The
purpose of this section is to explore some
key issues of this market.
Should Your
Company be in China?
Many companies in the US and Europe are
no doubt are viewing China with a combination of interest
and puzzlement. The promise of this market is undeniable,
but can also be a difficult market to crack, and cannot
be approached in the same way as Western Markets. Who
is right for China, and how should one proceed in dealing
with this market?
The first thing to say there is that Not Everyone is Right for
China, Right Now, and some may never be.
If, for example, a US company produces
a product (a meter, for example) with common technology,
and no clear advantage or point of distinction, there
are probably domestic Chinese companies that make a
similar product for half the cost, with an established
set of customers. It is unlikely that this company will
succeed in China at present, and the domestic meters
here will only get better.
However, another company may offer a
product that is distinct, or does have superior technology/value.
This company- and there are many US and European companies
in this category- should take a serious look at China,
and consider the advantages of a presence in this market.
Here are three:
1) Access to Domestic Market-
Current and Latent. This is the main reason.
In many industries, the only way to access Chinese
markets on a level playing field is to have a presence
here- and in some of these cases this must be with
local production. The reasons for this are not complex-
lower production costs, control of sales channels,
shorter lead times, etc. Furthermore, in some cases
only by developing markets today can one best target
latent markets that are currently developing.
2) Potential Export Base. This is not usually the main reason a company invests
in China, though this can certainly be a factor.
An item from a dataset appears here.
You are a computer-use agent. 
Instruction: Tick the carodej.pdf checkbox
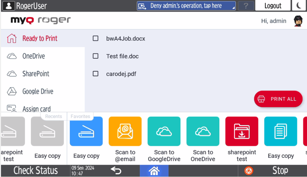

3) To Match Competitors. If one’s competitors are active in this market,
then it may not be a good idea to cede this market
to them.
Establishing a China presence does not
have to come with a large investment, and does not have
to be all at once. Starting small, and then gradually
expanding one’s presence is both feasible and
in many cases desirable.
There is no logic which says that one
must come to China only after one has established a
presence in other “more established” markets.
Some companies, for example, that have invested in Thailand
or South Korea over China have had to face growing labor
costs and a relatively static domestic market.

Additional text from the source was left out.